9-11 did not introduce tragedy into our world, but it certainly elevated it in our public concsciousness. In a tragedy-less world, simple, practical, ‘how-to’ messages seem relevant, but in the midst of deep pain and troubling questions, “3 ways to fix x in your life” is less so. Deep calls unto deep, and a God who is better than the pain and deeper than the questions is the only thing really relevant.

Since 9-11, I have found that the distinction between preaching relevantly and preaching deeply has vanished. Deep is the new relevant. (Unless, of course, by “deep” you mean parsing tenses of inconsequential, obscure Greek words or minute dimensions of theology. That is neither deep nor relevant.) If by depth we mean “depth in gospel”– showing how the God of the gospel is a superior trust than all other false idols, and how the wisdom displayed at the cross is deeper than the questions asked, then there is nothing more relevant to the modern audience than that.

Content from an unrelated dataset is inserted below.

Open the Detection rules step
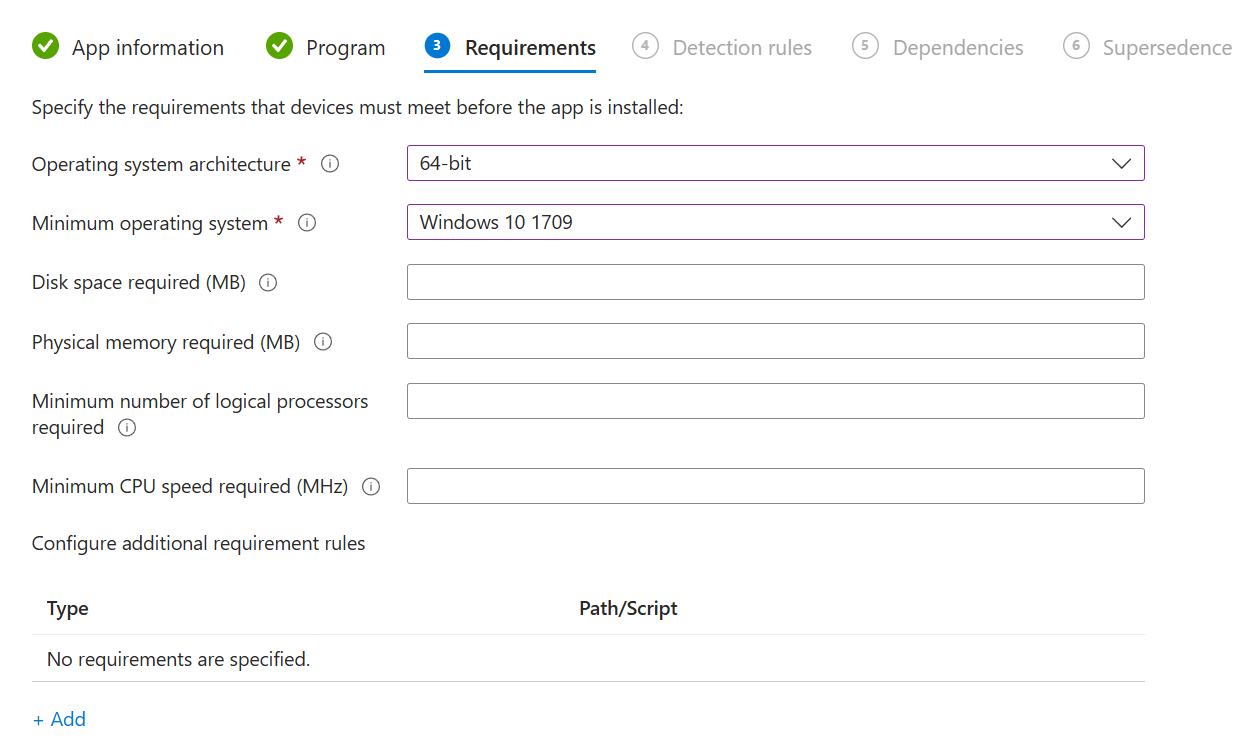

It sounds ironic to say, but I find the “traditional seeker sermon” to be no longer very relevant. Silly, shallow sermons may attract bored, cultural Christians from other churches, but the number of that group is rapidly shrinking. Increasingly our society is made up of true skeptics and fervent believers; both want, and need deep, gospel-saturated preaching. Indeed, in my observation, both are turned off through light, personality-driven entertainment.